Tropical diseases that affect mainly poor people cost billions of dollars in lost productivity annually and companies must be encouraged to make medicines to treat them, the World Health Organisation said on Thursday. The United Nations agency, in its first report on neglected tropical diseases (NTDs), urged governments and donors to invest more in tackling 17 diverse infections often shunned by researchers, which can cause blindness, heart damage and death.
It said the diseases often cost only pennies to treat. They include Chagas disease, which affects about 10 million people in Latin America, and dengue fever, another virus transmitted by infected mosquitoes which the WHO said was rapidly spreading world-wide and now poses a risk to developed countries.

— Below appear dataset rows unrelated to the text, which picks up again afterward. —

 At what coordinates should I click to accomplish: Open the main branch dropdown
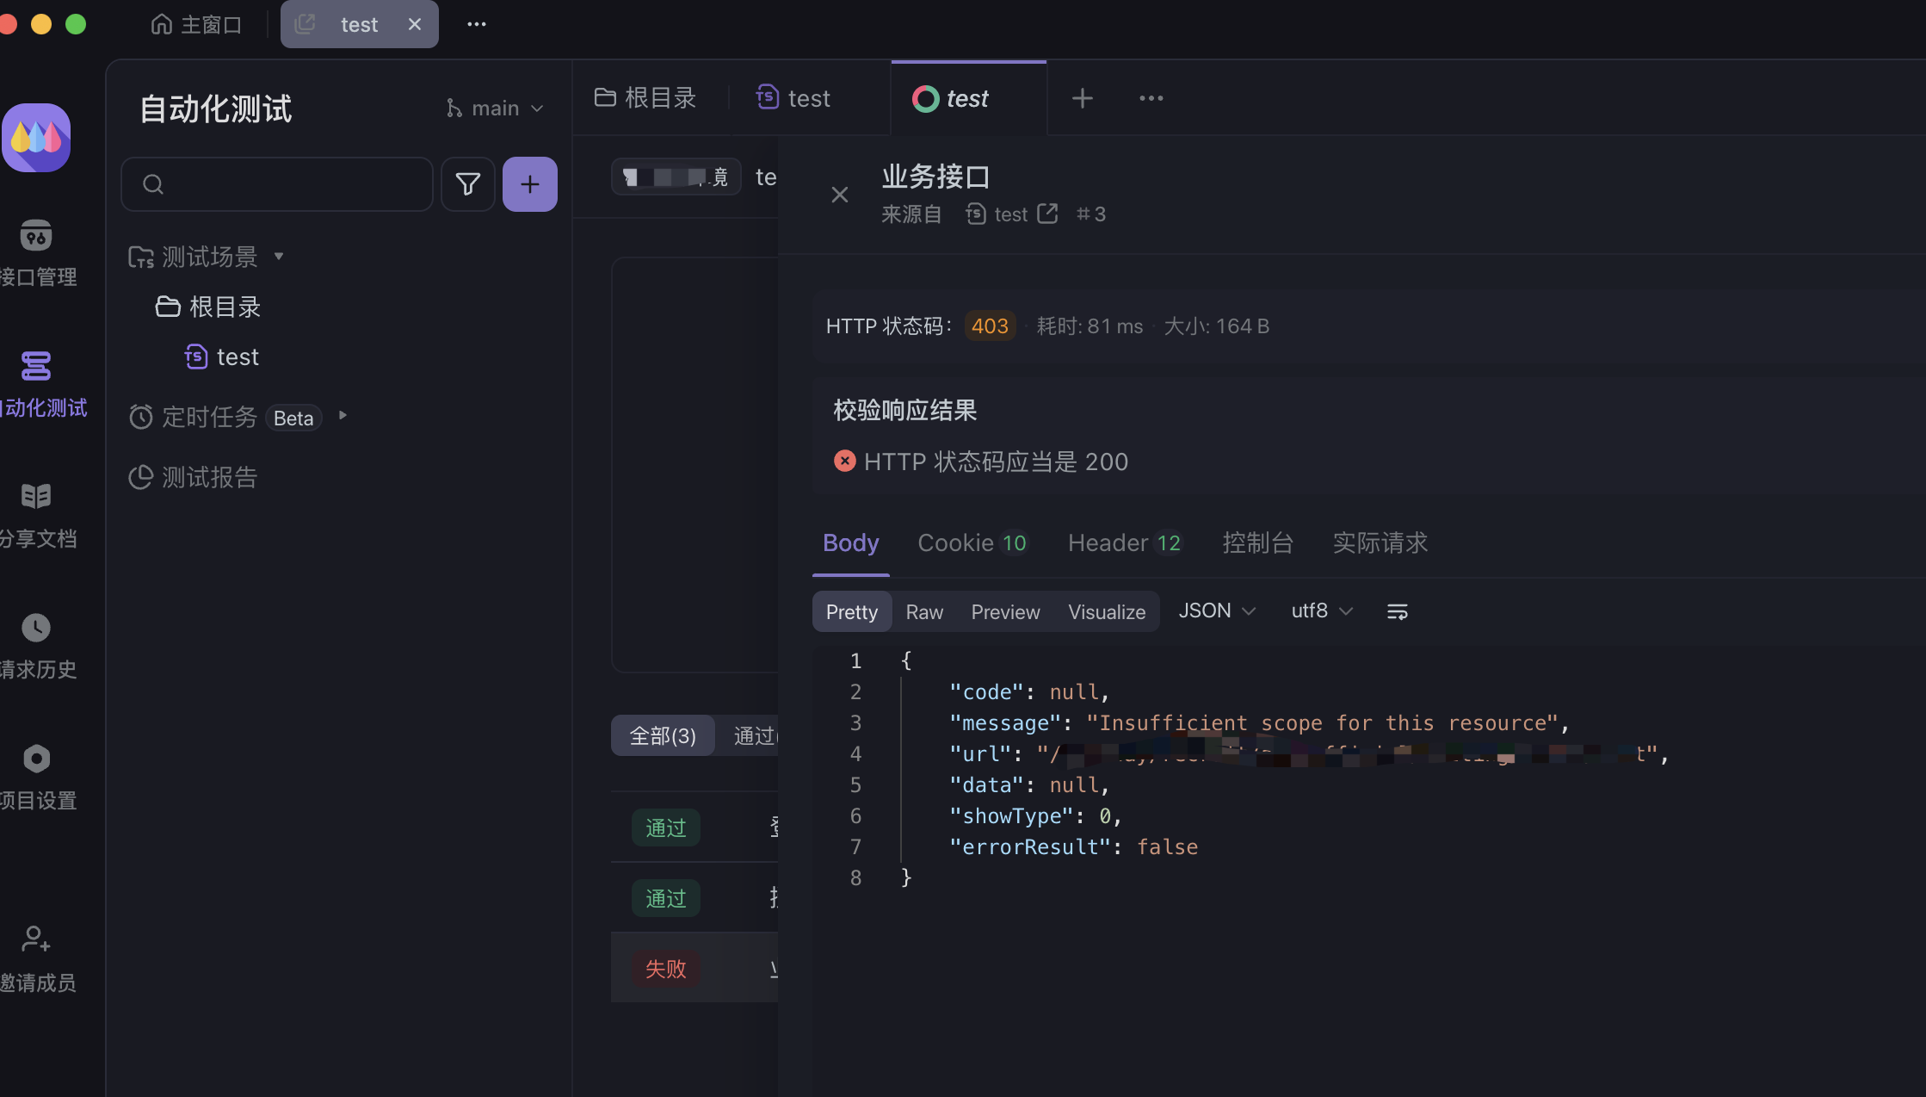[x=496, y=108]
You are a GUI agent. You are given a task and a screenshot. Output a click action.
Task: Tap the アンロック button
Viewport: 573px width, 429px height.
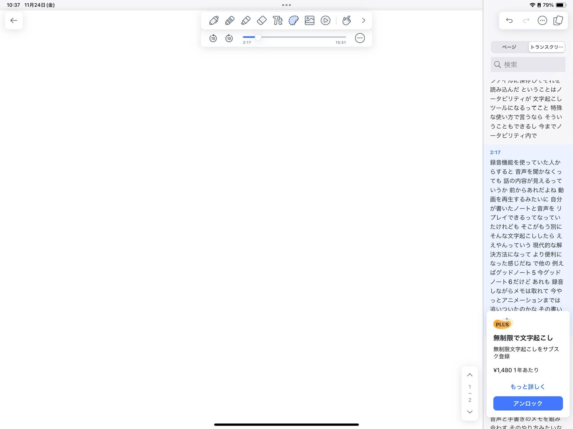528,403
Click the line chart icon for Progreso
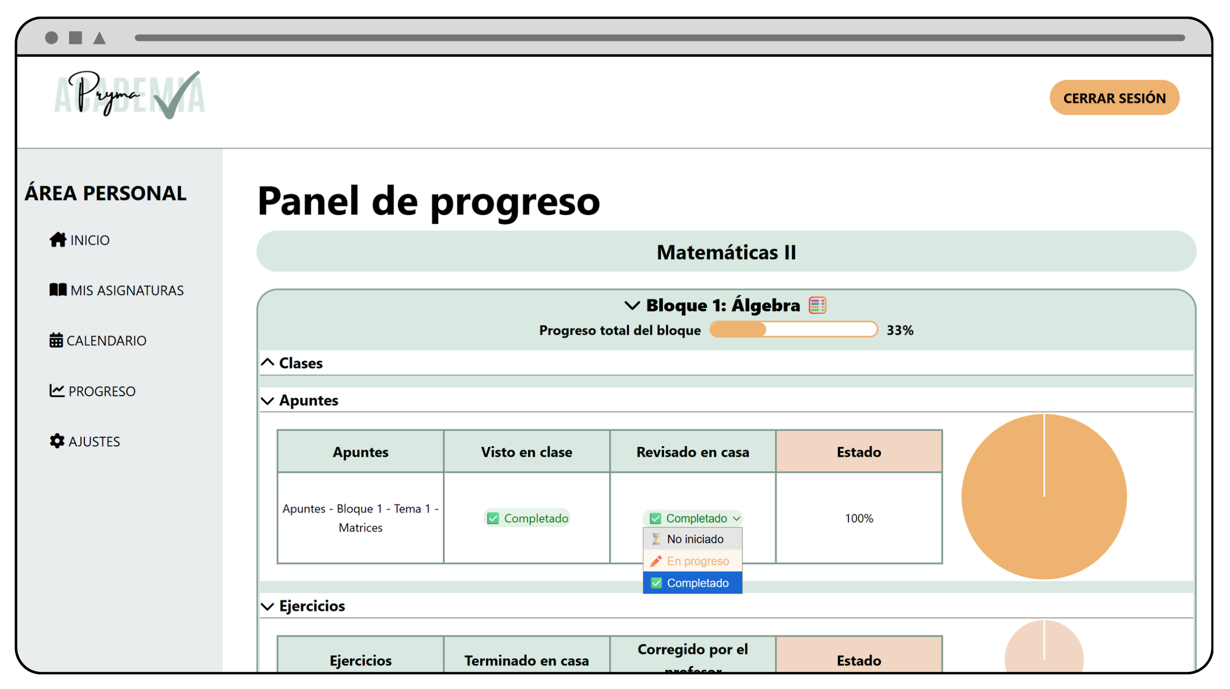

"Neglected tropical diseases blight the lives of a billion people world-wide and threaten the health of millions more," WHO director-general Margaret Chan said in the report, "Working to overcome the global impact of neglected tropical diseases". "Production of medicines used to treat NTDs must be made more attractive to companies that manufacture generic pharmaceuticals," she added.

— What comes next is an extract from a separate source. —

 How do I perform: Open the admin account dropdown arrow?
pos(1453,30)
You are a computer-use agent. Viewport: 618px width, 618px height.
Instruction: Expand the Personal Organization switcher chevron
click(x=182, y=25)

Leading drug makers have already provided high-quality medicines free of charge for hundreds of millions of poor people suffering from such diseases, mainly in remote areas of Latin America, Asia and Africa, according to the WHO. Earlier on Thursday, GlaxoSmithKline announced it would donate up to an extra 400 million doses of its de-worming drug albendazole, at a cost of some 12 million pounds ($19 million) a year, to the WHO to treat African children at risk of intestinal worms.
Chris Viehbacher, chief executive officer of Sanofi-Aventis, said it was renewing a five-year commitment to donate $25 million in drugs and cash for WHO programmes against sleeping sickness, Chagas, leishmaniasis and Buruli ulcer. "It is not just a problem of access to medicines but you have to ensure that people are properly screened and that health professionals are educated in how to use sometimes toxic drugs," Viehbacher told a one-day meeting at WHO headquarters.